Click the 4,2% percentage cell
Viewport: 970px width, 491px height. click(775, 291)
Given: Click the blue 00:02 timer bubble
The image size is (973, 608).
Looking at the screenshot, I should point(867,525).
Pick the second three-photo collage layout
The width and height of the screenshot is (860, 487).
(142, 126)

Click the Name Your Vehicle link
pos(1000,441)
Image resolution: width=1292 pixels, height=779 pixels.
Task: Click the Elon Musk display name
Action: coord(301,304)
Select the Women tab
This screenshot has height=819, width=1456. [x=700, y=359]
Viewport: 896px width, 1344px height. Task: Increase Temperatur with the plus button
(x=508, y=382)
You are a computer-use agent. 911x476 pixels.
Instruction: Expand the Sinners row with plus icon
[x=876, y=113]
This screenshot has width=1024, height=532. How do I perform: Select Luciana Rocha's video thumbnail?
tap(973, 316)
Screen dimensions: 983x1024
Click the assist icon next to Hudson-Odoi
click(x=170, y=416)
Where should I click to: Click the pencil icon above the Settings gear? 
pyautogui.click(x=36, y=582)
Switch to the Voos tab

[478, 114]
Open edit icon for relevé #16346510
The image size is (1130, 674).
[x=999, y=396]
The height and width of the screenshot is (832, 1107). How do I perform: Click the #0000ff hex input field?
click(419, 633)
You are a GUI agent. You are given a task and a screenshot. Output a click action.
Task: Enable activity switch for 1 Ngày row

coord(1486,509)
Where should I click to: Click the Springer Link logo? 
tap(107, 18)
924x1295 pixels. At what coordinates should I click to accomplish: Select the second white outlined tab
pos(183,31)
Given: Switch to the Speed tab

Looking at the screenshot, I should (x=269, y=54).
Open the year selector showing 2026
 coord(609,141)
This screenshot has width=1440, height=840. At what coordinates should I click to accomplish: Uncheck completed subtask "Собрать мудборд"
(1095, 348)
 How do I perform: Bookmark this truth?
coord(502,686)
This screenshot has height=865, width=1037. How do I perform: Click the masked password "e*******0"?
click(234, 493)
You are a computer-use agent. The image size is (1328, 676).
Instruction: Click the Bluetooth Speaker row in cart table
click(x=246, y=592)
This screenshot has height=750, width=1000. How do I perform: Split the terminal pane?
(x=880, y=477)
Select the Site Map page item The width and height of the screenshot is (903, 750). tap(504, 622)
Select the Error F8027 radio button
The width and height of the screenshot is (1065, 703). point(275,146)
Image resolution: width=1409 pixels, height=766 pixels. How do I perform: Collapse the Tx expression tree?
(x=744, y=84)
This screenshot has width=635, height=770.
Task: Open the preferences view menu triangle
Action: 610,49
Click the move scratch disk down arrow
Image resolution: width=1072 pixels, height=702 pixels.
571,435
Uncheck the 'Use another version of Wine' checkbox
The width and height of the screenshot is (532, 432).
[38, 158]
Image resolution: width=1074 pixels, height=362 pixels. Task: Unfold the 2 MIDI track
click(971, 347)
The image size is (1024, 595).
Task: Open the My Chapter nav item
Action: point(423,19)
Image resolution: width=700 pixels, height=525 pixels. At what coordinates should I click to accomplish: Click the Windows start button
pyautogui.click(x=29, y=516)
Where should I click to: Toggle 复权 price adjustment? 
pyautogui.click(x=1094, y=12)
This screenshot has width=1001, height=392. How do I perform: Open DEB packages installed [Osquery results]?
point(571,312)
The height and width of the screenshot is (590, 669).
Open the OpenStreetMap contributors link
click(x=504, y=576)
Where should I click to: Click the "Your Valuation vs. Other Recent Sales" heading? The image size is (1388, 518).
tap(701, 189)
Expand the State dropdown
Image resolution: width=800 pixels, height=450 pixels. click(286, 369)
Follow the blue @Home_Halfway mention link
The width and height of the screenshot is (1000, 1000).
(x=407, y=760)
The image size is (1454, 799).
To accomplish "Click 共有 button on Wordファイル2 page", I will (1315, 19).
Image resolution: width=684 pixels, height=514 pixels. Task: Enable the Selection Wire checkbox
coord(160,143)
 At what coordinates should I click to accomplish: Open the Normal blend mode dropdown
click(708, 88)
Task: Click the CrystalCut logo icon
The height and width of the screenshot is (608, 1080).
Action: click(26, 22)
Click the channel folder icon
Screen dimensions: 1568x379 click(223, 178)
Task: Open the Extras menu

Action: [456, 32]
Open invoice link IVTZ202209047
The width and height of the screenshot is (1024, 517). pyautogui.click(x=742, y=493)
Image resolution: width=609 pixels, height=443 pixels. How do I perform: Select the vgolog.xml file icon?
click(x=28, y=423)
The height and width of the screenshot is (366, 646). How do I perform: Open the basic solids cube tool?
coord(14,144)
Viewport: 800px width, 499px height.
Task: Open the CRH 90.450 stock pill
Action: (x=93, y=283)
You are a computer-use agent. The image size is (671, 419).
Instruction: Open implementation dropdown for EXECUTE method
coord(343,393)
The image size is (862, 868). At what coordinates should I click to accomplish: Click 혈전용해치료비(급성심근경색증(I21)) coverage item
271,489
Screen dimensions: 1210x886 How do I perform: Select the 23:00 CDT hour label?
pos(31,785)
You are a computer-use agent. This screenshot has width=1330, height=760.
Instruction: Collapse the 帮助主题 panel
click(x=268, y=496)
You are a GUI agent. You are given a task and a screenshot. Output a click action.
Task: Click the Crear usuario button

**Problem details**
Lines above that contain the string "computer" make up the answer.

**Answer section**
You are a computer-use agent. 911x476 pixels.
You are a computer-use agent. The image size is (1328, 676).
You are a computer-use agent. The image size is (671, 419).
You are a computer-use agent. This screenshot has width=1330, height=760.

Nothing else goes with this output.